- Stated exercise -
Repeat each of the rows below word for word, leaving everything unchanged.

--- start Data for processing ---

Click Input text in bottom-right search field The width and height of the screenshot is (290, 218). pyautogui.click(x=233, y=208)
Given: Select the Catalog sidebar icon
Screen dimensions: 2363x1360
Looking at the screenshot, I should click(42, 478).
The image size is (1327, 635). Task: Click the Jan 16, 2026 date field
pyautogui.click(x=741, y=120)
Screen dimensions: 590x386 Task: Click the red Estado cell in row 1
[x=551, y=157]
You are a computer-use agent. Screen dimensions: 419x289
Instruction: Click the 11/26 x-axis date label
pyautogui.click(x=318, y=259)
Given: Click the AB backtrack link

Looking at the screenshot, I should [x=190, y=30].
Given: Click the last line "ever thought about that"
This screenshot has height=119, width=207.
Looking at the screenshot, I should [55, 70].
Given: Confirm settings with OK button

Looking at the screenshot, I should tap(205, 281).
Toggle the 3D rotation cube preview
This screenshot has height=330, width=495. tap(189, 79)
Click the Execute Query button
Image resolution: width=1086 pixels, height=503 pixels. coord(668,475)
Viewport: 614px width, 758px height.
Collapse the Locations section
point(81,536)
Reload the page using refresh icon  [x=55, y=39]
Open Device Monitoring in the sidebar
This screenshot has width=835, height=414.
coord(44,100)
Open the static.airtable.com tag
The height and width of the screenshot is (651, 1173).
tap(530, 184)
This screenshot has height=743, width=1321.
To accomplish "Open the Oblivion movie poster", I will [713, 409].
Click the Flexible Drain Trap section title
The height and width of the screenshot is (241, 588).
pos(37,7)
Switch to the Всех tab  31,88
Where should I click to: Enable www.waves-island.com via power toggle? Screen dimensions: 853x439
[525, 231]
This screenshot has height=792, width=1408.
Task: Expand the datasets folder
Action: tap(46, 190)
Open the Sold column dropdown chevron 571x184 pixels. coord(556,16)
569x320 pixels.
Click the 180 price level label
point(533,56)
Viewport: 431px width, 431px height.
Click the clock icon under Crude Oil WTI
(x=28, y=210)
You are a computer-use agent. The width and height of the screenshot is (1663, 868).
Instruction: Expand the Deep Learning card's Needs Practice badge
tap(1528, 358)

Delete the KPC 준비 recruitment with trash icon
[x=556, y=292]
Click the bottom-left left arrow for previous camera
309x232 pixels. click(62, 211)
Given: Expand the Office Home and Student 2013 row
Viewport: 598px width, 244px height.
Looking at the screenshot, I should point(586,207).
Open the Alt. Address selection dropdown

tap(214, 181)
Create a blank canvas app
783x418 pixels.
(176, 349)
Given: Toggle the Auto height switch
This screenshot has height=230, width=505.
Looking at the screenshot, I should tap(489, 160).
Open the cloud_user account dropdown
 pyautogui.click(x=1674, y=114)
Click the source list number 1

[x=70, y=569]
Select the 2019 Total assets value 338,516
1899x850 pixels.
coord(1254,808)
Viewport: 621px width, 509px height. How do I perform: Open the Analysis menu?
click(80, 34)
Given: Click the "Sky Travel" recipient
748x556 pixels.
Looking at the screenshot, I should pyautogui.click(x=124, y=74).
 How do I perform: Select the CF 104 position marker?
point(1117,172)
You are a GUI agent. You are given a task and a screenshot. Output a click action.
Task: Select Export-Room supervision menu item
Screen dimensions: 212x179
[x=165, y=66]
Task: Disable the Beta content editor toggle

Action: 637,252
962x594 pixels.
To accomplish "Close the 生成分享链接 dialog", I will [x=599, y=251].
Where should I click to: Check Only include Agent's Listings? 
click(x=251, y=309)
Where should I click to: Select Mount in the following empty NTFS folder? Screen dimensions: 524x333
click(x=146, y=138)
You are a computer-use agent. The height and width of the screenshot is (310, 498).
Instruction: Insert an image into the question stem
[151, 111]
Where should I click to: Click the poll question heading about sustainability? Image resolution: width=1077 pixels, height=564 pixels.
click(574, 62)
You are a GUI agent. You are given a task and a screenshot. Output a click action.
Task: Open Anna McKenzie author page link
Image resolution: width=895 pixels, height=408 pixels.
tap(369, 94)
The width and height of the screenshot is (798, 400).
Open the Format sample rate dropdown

--- end Data for processing ---

- Solution to the exercise -
Click Input text in bottom-right search field The width and height of the screenshot is (290, 218). pyautogui.click(x=233, y=208)
Given: Select the Catalog sidebar icon
Screen dimensions: 2363x1360
Looking at the screenshot, I should click(42, 478).
The image size is (1327, 635). Task: Click the Jan 16, 2026 date field
pyautogui.click(x=741, y=120)
Screen dimensions: 590x386 Task: Click the red Estado cell in row 1
[x=551, y=157]
You are a computer-use agent. Screen dimensions: 419x289
Instruction: Click the 11/26 x-axis date label
pyautogui.click(x=318, y=259)
Given: Click the AB backtrack link

Looking at the screenshot, I should [x=190, y=30].
Given: Click the last line "ever thought about that"
This screenshot has height=119, width=207.
Looking at the screenshot, I should [55, 70].
Given: Confirm settings with OK button

Looking at the screenshot, I should tap(205, 281).
Toggle the 3D rotation cube preview
This screenshot has height=330, width=495. tap(189, 79)
Click the Execute Query button
Image resolution: width=1086 pixels, height=503 pixels. coord(668,475)
Viewport: 614px width, 758px height.
Collapse the Locations section
point(81,536)
Reload the page using refresh icon  [x=55, y=39]
Open Device Monitoring in the sidebar
This screenshot has width=835, height=414.
coord(44,100)
Open the static.airtable.com tag
The height and width of the screenshot is (651, 1173).
tap(530, 184)
This screenshot has height=743, width=1321.
To accomplish "Open the Oblivion movie poster", I will [713, 409].
Click the Flexible Drain Trap section title
The height and width of the screenshot is (241, 588).
pos(37,7)
Switch to the Всех tab  31,88
Where should I click to: Enable www.waves-island.com via power toggle? Screen dimensions: 853x439
[525, 231]
This screenshot has height=792, width=1408.
Task: Expand the datasets folder
Action: tap(46, 190)
Open the Sold column dropdown chevron 571x184 pixels. coord(556,16)
569x320 pixels.
Click the 180 price level label
point(533,56)
Viewport: 431px width, 431px height.
Click the clock icon under Crude Oil WTI
(x=28, y=210)
You are a computer-use agent. The width and height of the screenshot is (1663, 868).
Instruction: Expand the Deep Learning card's Needs Practice badge
tap(1528, 358)

Delete the KPC 준비 recruitment with trash icon
[x=556, y=292]
Click the bottom-left left arrow for previous camera
309x232 pixels. click(62, 211)
Given: Expand the Office Home and Student 2013 row
Viewport: 598px width, 244px height.
Looking at the screenshot, I should point(586,207).
Open the Alt. Address selection dropdown

tap(214, 181)
Create a blank canvas app
783x418 pixels.
(176, 349)
Given: Toggle the Auto height switch
This screenshot has height=230, width=505.
Looking at the screenshot, I should tap(489, 160).
Open the cloud_user account dropdown
 pyautogui.click(x=1674, y=114)
Click the source list number 1

[x=70, y=569]
Select the 2019 Total assets value 338,516
1899x850 pixels.
coord(1254,808)
Viewport: 621px width, 509px height. How do I perform: Open the Analysis menu?
click(80, 34)
Given: Click the "Sky Travel" recipient
748x556 pixels.
Looking at the screenshot, I should pyautogui.click(x=124, y=74).
 How do I perform: Select the CF 104 position marker?
point(1117,172)
You are a GUI agent. You are given a task and a screenshot. Output a click action.
Task: Select Export-Room supervision menu item
Screen dimensions: 212x179
[x=165, y=66]
Task: Disable the Beta content editor toggle

Action: 637,252
962x594 pixels.
To accomplish "Close the 生成分享链接 dialog", I will [x=599, y=251].
Where should I click to: Check Only include Agent's Listings? 
click(x=251, y=309)
Where should I click to: Select Mount in the following empty NTFS folder? Screen dimensions: 524x333
click(x=146, y=138)
You are a computer-use agent. The height and width of the screenshot is (310, 498).
Instruction: Insert an image into the question stem
[151, 111]
Where should I click to: Click the poll question heading about sustainability? Image resolution: width=1077 pixels, height=564 pixels.
click(574, 62)
You are a GUI agent. You are given a task and a screenshot. Output a click action.
Task: Open Anna McKenzie author page link
Image resolution: width=895 pixels, height=408 pixels.
tap(369, 94)
The width and height of the screenshot is (798, 400).
Open the Format sample rate dropdown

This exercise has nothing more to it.